* CONSIGNES: Extrayez de la liste toutes les lignes qui contiennent le mot "width". La casse doit être respectée.

* DONNÉES À TRAITER:
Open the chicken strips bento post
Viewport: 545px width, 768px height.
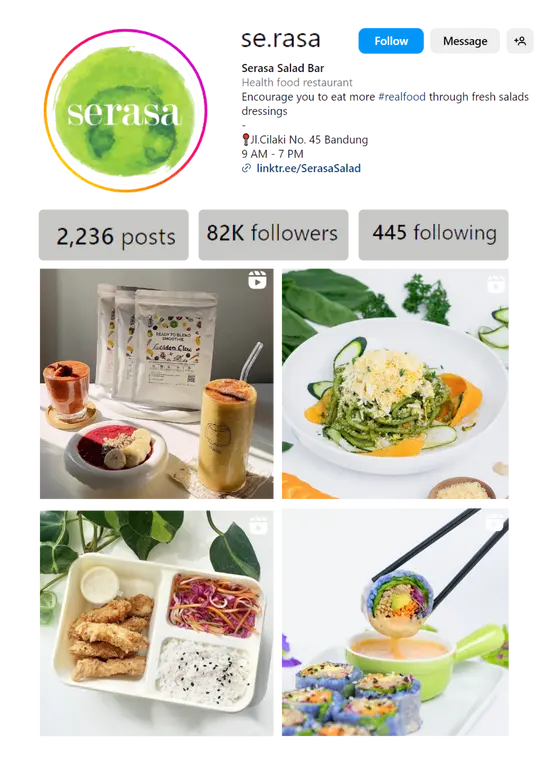coord(157,623)
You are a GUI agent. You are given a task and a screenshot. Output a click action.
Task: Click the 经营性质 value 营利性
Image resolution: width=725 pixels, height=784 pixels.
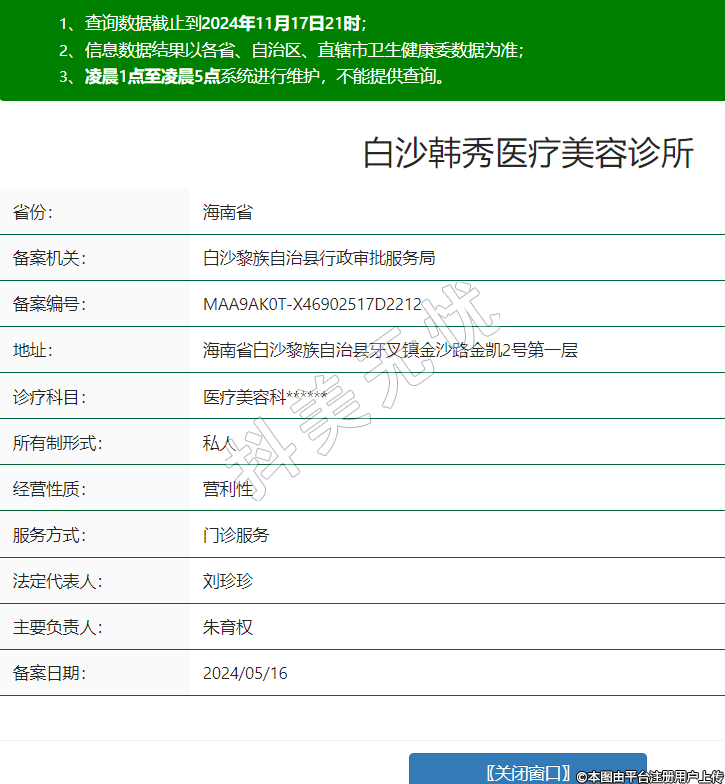pos(228,489)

* RÉSULTAT OBTENU:
Viewport: 545px width, 768px height.
Image resolution: width=725 pixels, height=784 pixels.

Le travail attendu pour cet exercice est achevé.